Exercise >>
Each line from the one holding "You are a GUI" to the last line of the listing must be set down exactly. No pictures are to be included.
[Start of section]
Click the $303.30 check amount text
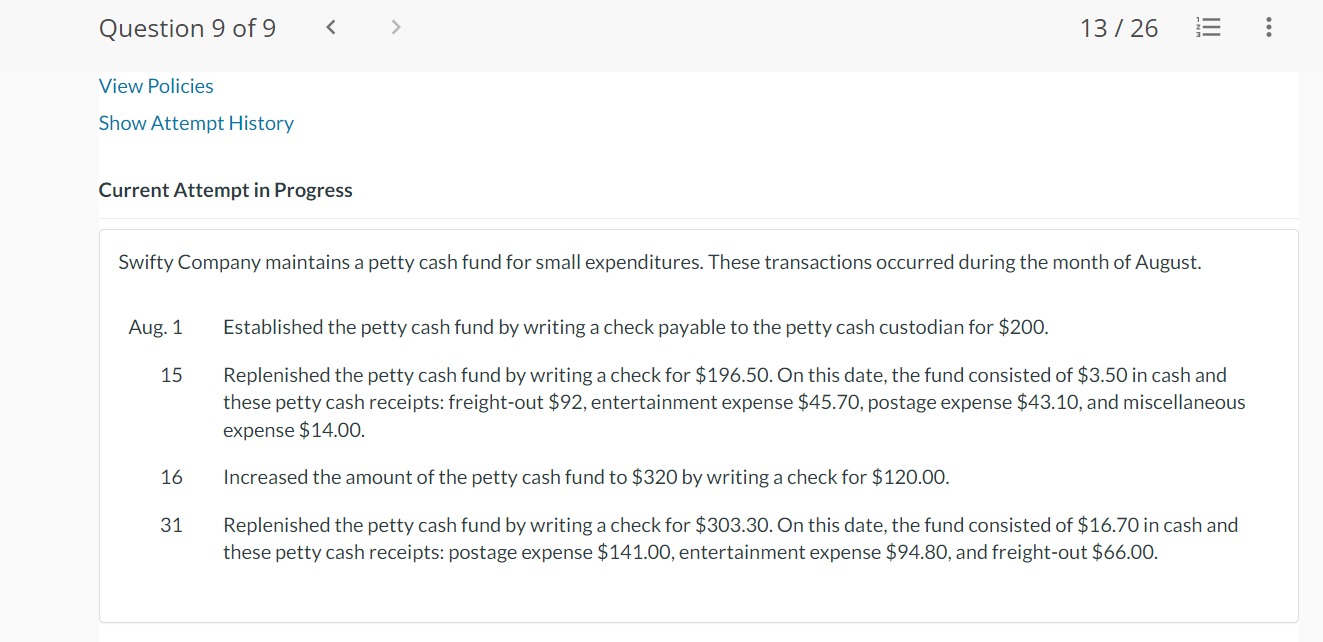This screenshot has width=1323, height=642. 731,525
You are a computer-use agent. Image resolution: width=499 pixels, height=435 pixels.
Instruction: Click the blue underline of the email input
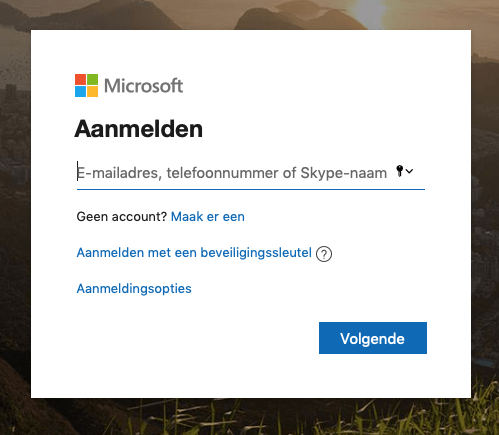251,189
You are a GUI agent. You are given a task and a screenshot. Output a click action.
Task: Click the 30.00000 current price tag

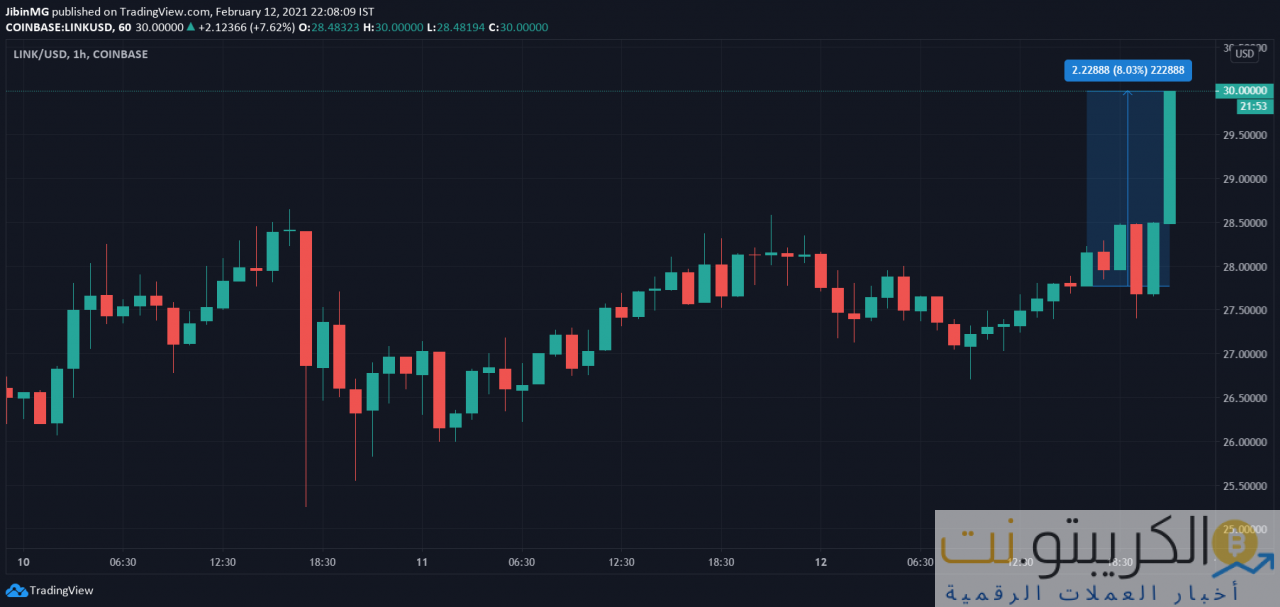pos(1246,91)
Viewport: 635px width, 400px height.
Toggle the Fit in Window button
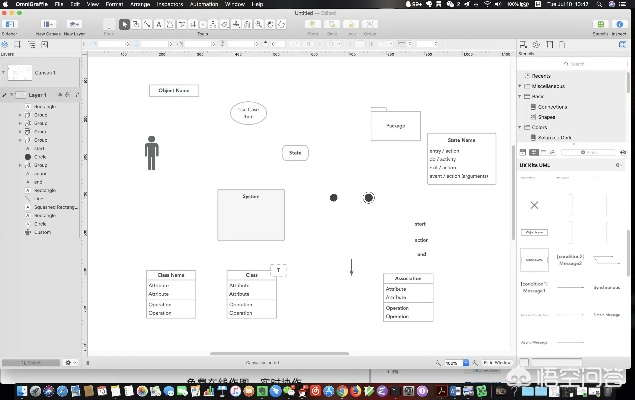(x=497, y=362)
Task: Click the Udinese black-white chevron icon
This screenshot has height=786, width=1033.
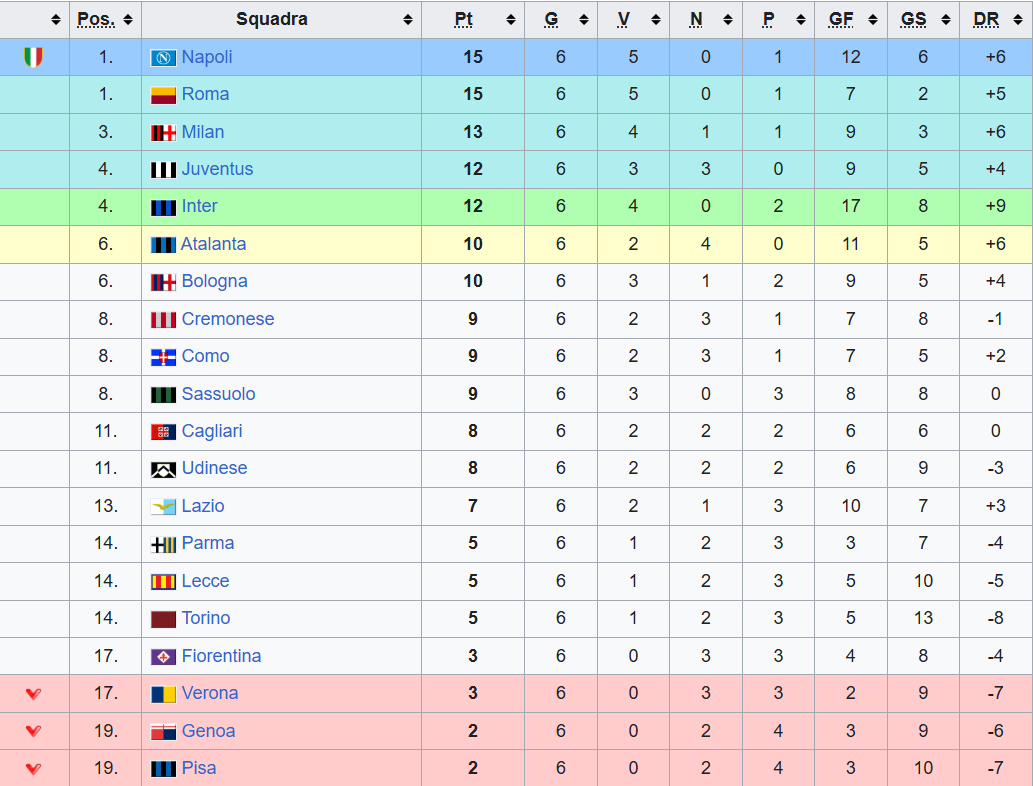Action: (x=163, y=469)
[End of section]
Output for this exercise >>
You are a GUI agent. You are given a task and a screenshot. Output a click action.
Task: Click the 30.00000 current price tag

pos(1246,91)
Viewport: 635px width, 400px height.
Toggle the Fit in Window button
(x=497, y=362)
Task: Click the Udinese black-white chevron icon
This screenshot has height=786, width=1033.
Action: (x=163, y=469)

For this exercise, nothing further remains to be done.